What the task asks:
Your task is to retype, exactly and only, the lines from the one containing "The height and" to the final line of the entries, leaving out all pictures.

Pixel coordinate grounding data:
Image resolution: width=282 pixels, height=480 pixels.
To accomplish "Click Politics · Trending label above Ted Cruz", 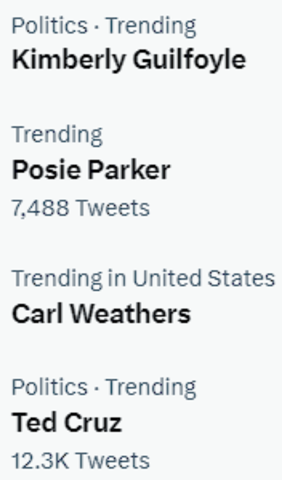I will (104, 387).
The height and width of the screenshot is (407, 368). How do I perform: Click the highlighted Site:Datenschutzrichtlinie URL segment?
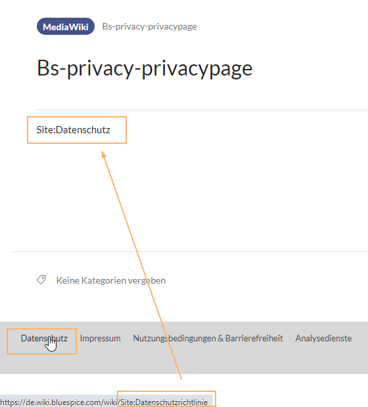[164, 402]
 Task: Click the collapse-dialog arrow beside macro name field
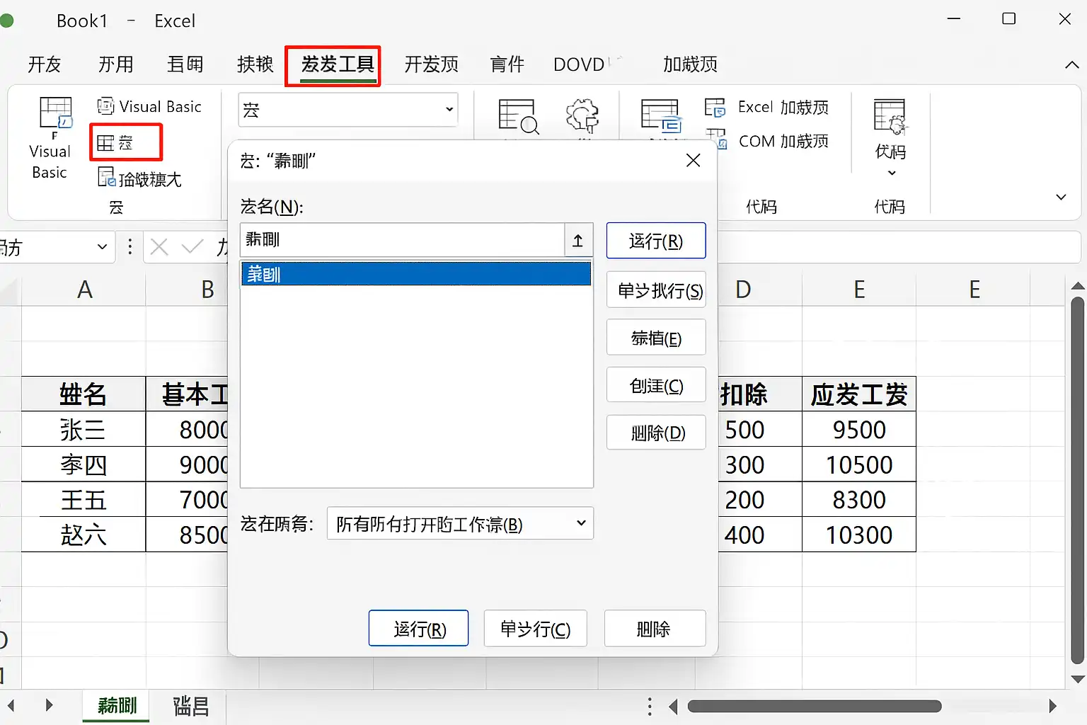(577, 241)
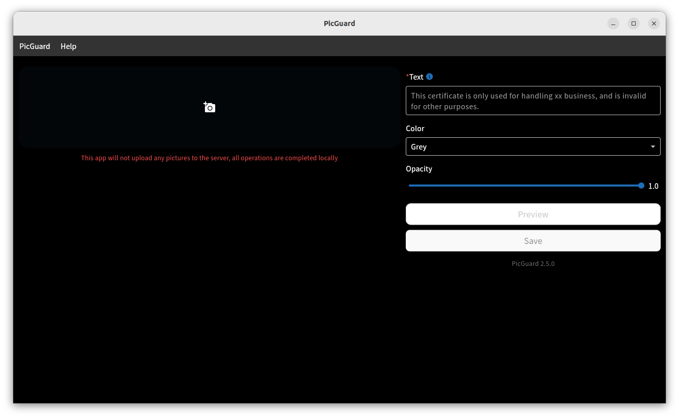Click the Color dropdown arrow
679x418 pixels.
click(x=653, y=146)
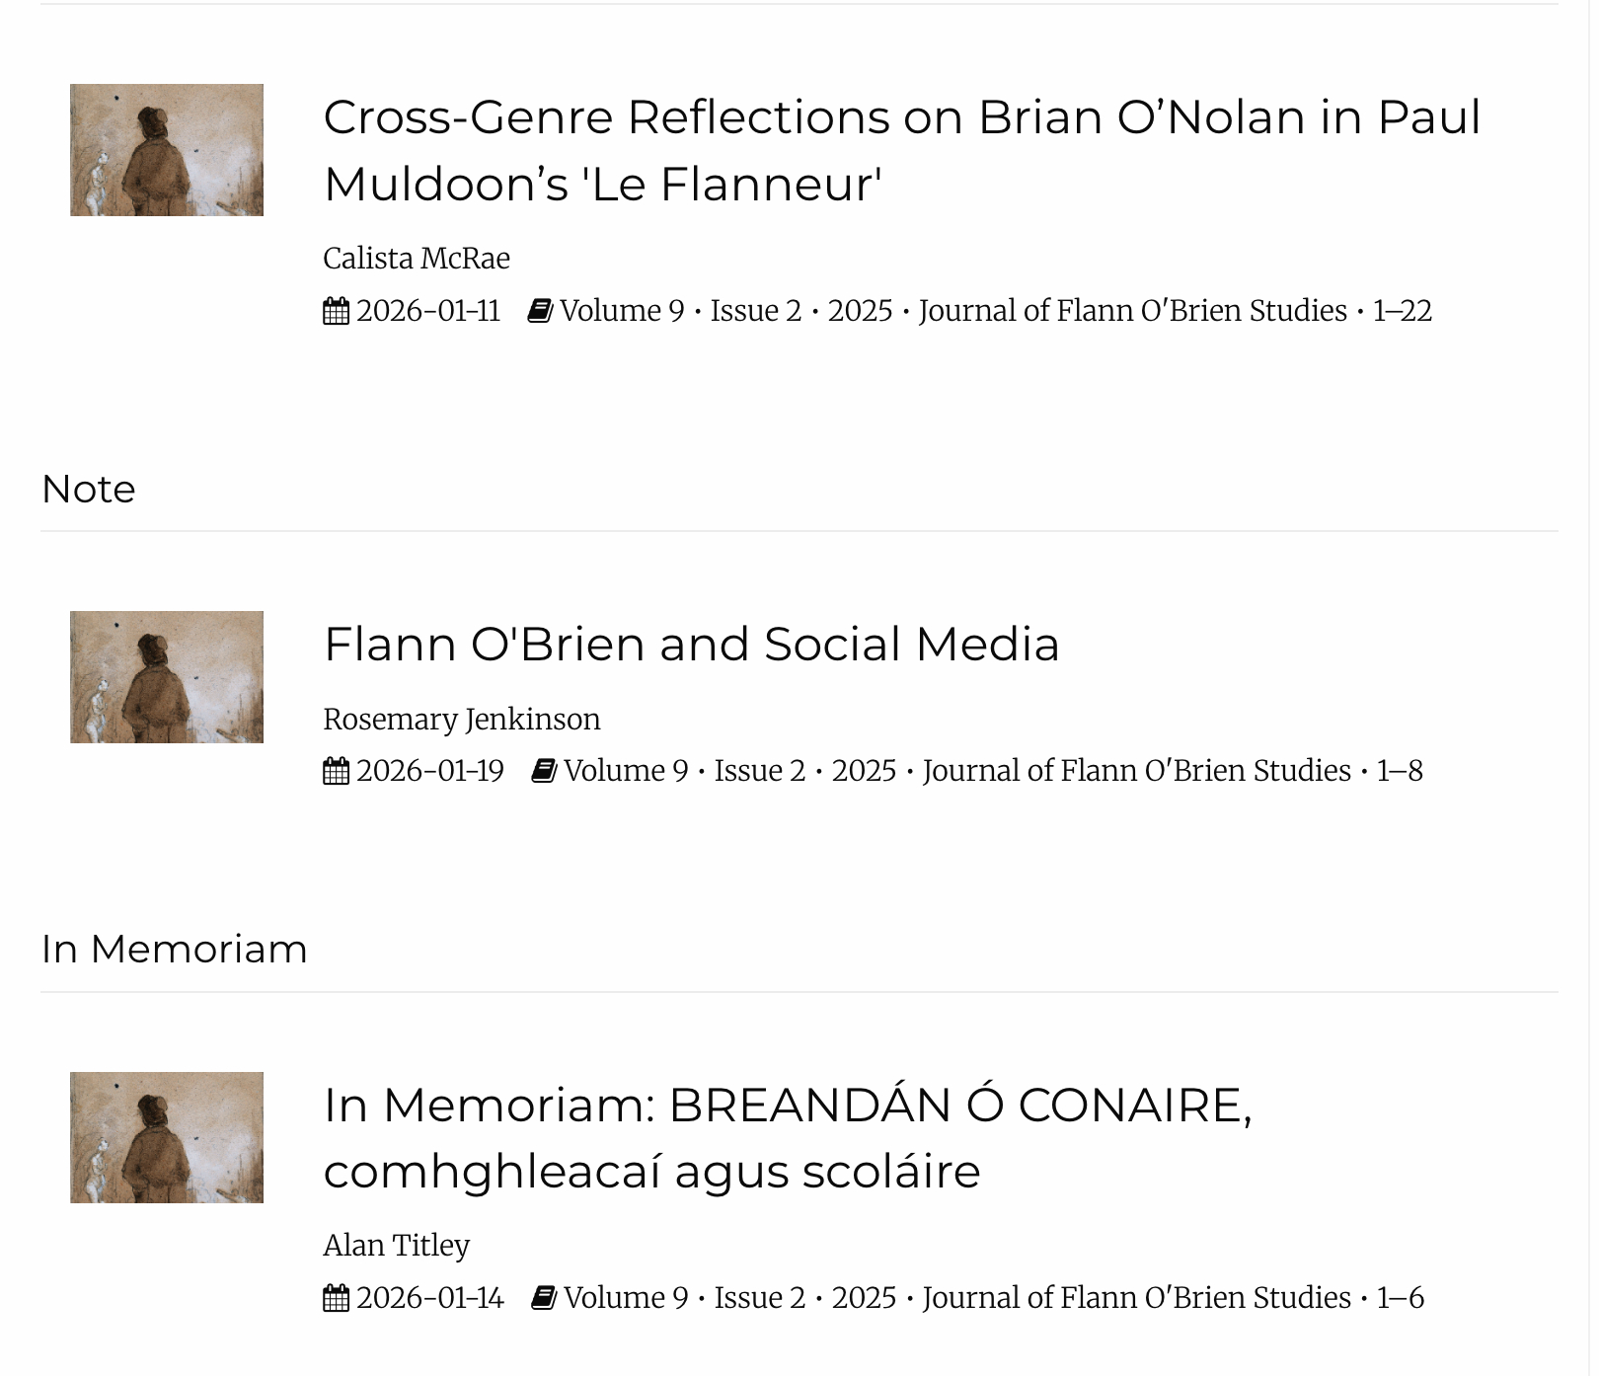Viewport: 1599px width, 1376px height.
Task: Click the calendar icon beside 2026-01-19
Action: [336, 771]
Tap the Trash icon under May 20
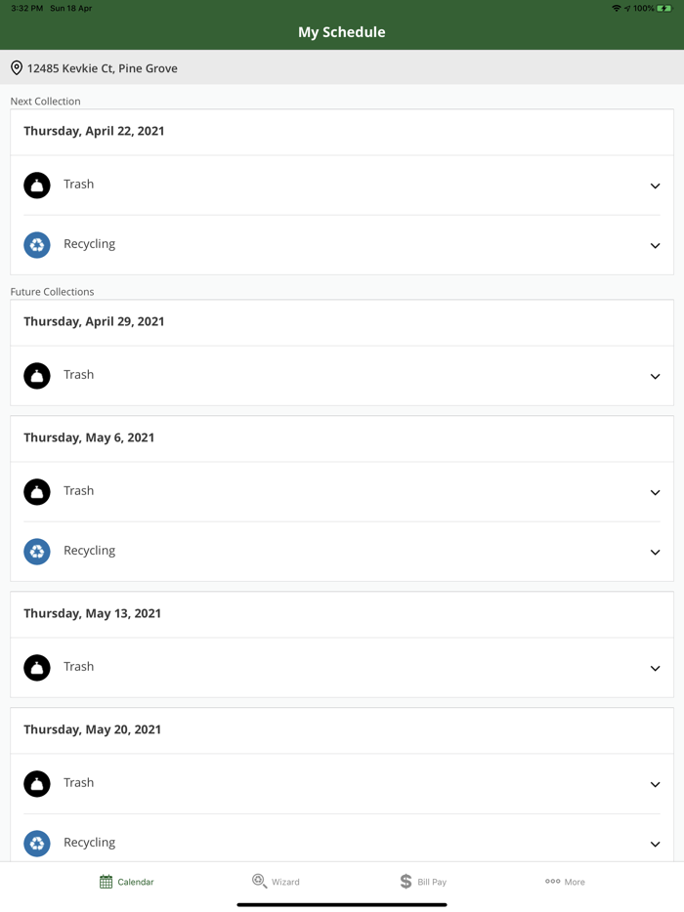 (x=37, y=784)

Final answer:
The height and width of the screenshot is (407, 368). How do I perform: Click the highlighted Site:Datenschutzrichtlinie URL segment?
[164, 402]
 Task: Click the collapse-dialog arrow beside macro name field
(577, 241)
Click the Color dropdown arrow
679x418 pixels.
click(x=653, y=146)
Viewport: 1599px width, 1376px height.
Task: Click the calendar icon beside 2026-01-19
Action: [336, 771]
Tap the Trash icon under May 20
 (x=37, y=784)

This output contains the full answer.